* _Records provided_

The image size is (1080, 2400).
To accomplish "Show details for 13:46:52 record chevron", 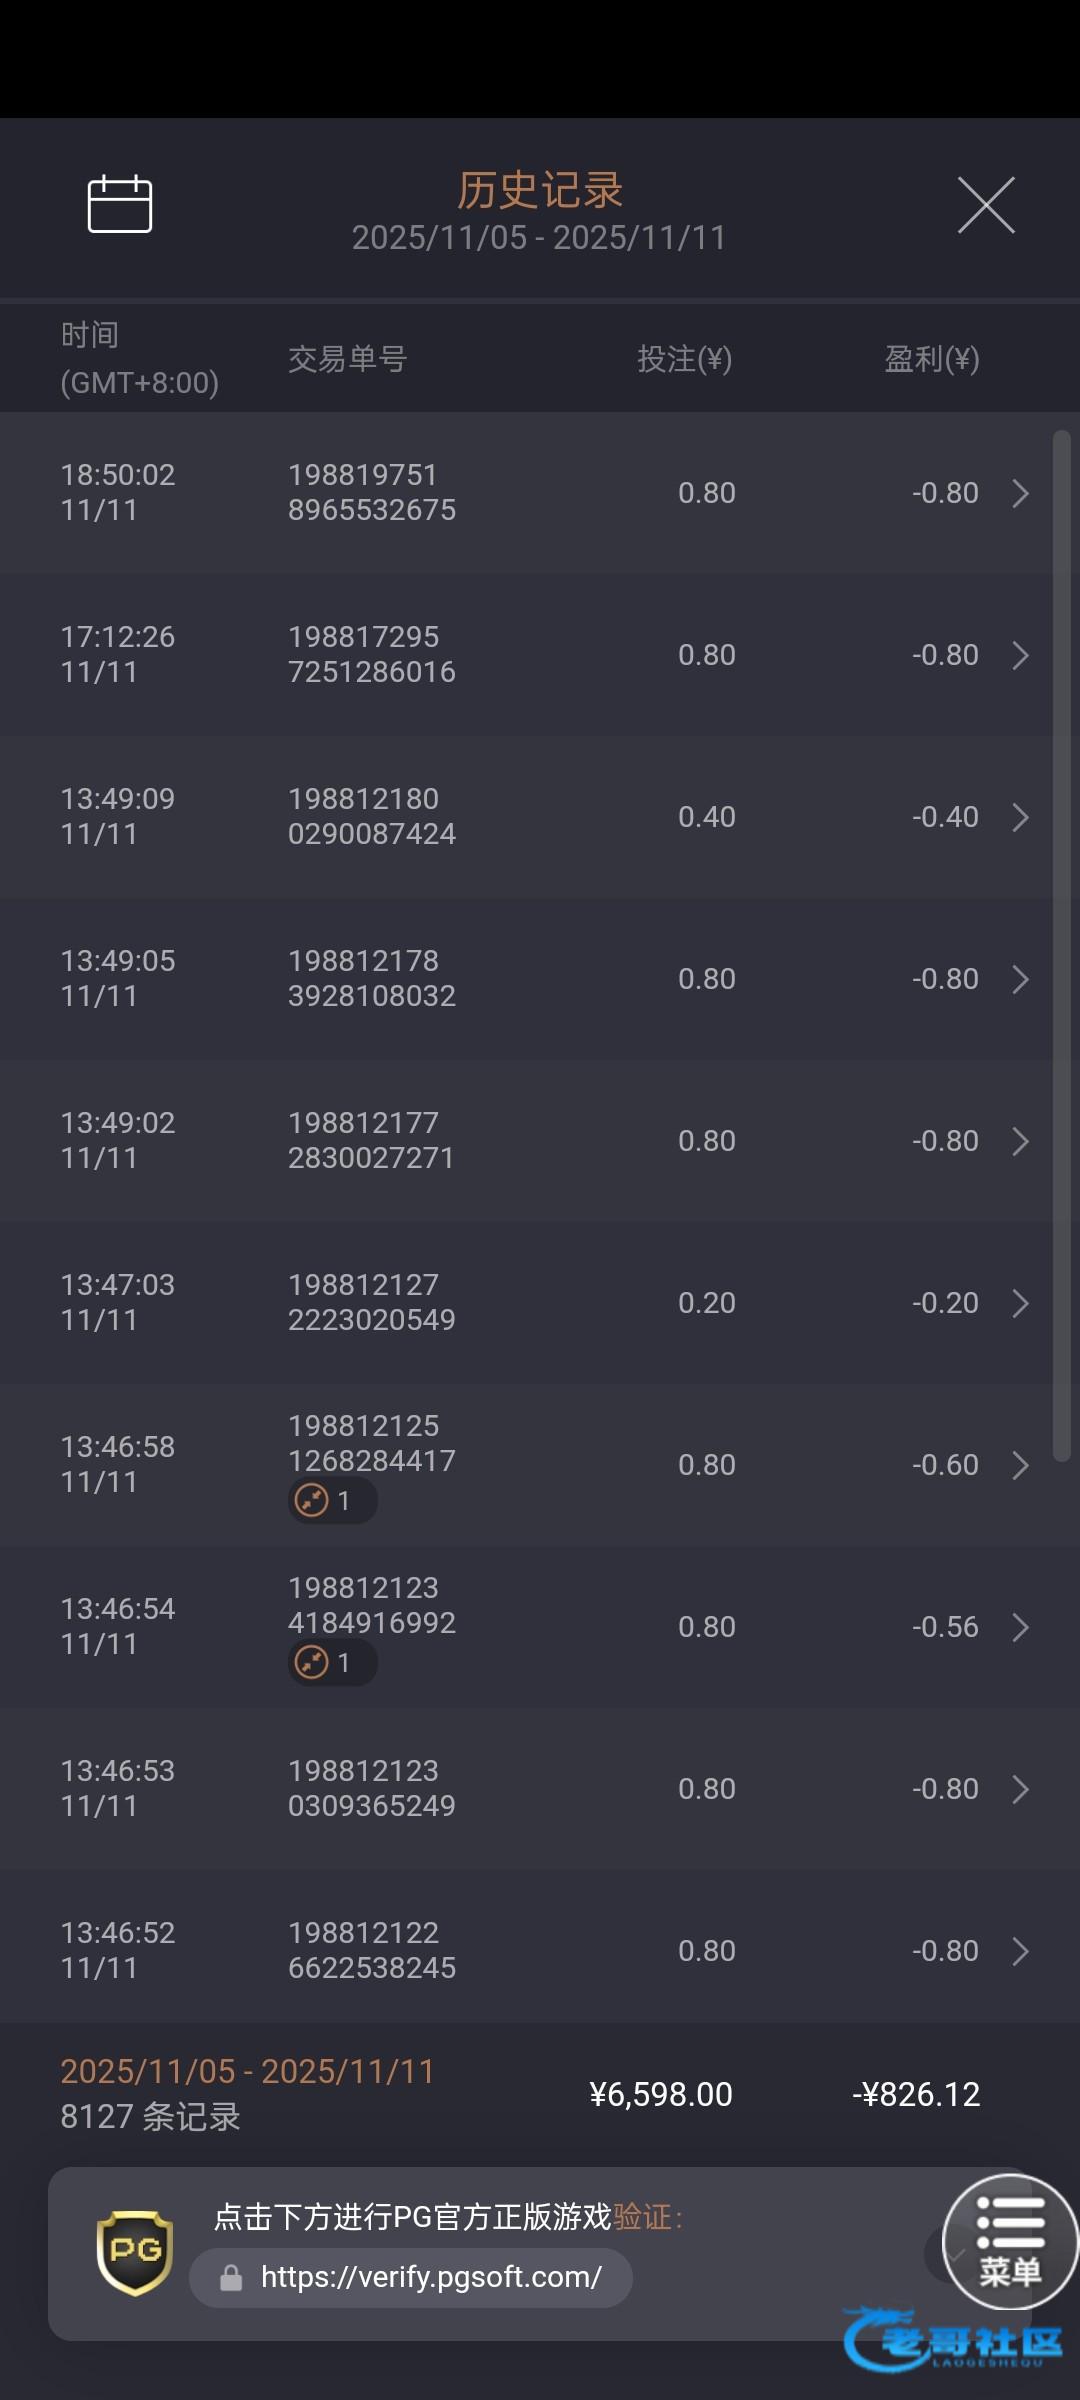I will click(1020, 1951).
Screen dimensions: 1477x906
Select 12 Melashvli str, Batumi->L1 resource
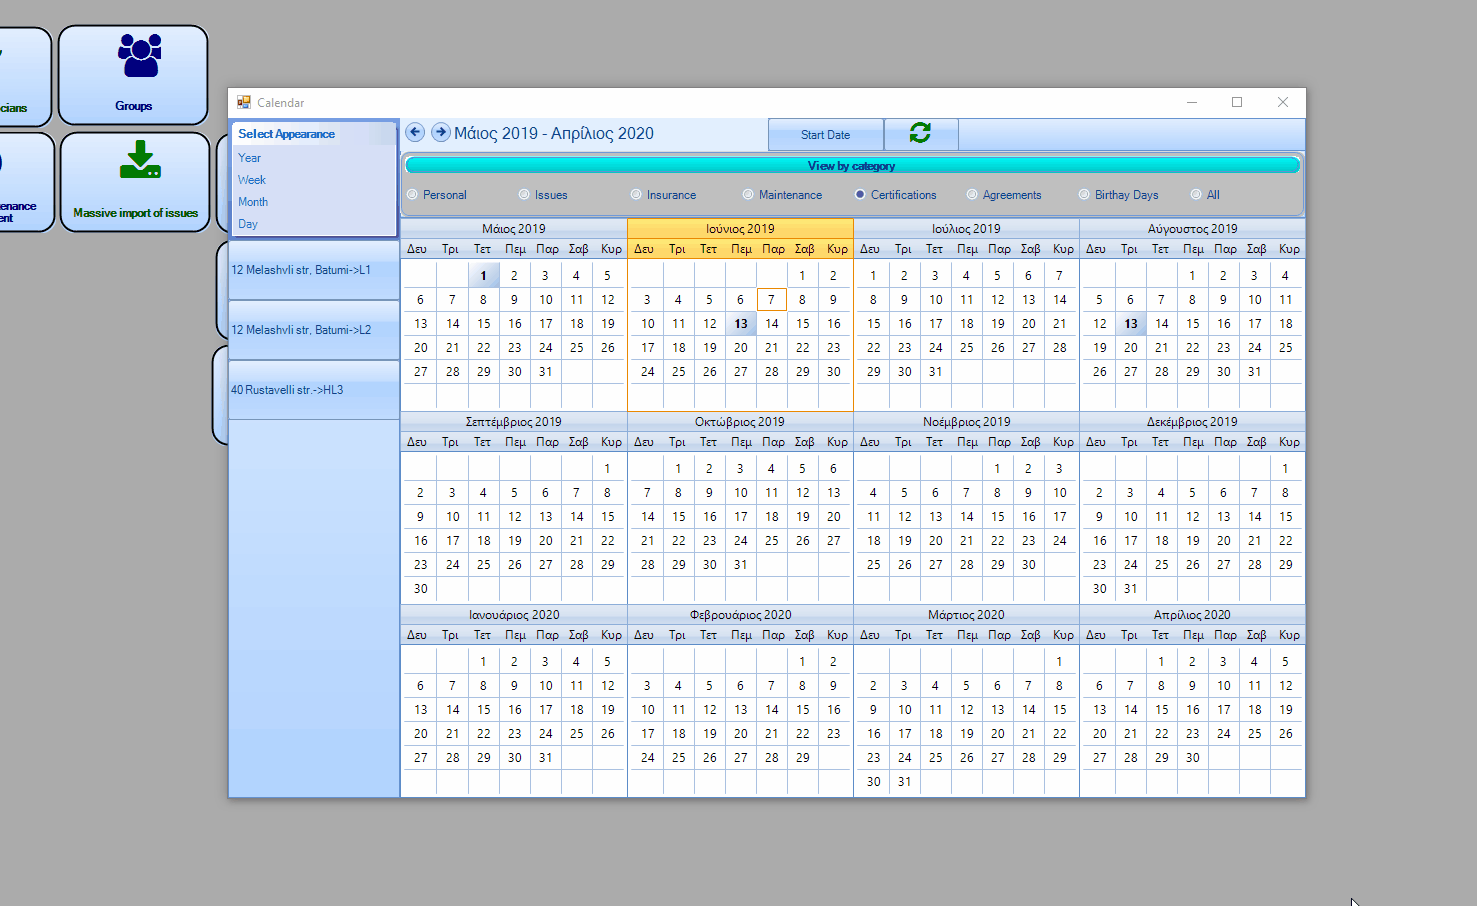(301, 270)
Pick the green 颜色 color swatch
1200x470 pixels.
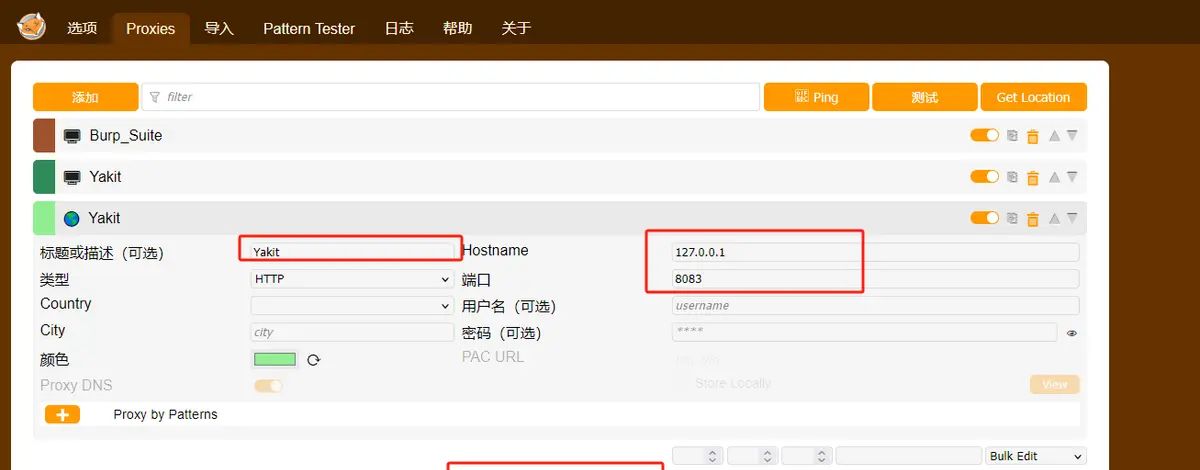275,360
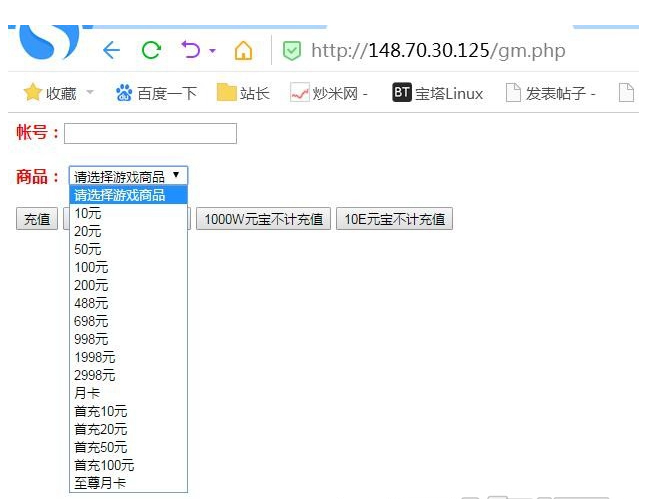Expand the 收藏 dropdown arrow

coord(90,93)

* _Task description_
Your answer must be the lines from the one containing "Screen dimensions: 1477x906" through the final line of the entries, duplicated exactly, with both ends kept and all pictures left out.

* _Response to the exercise_
Screen dimensions: 1477x906
Select 12 Melashvli str, Batumi->L1 resource
(301, 270)
Pick the green 颜色 color swatch
1200x470 pixels.
275,360
Expand the 收藏 dropdown arrow

coord(90,93)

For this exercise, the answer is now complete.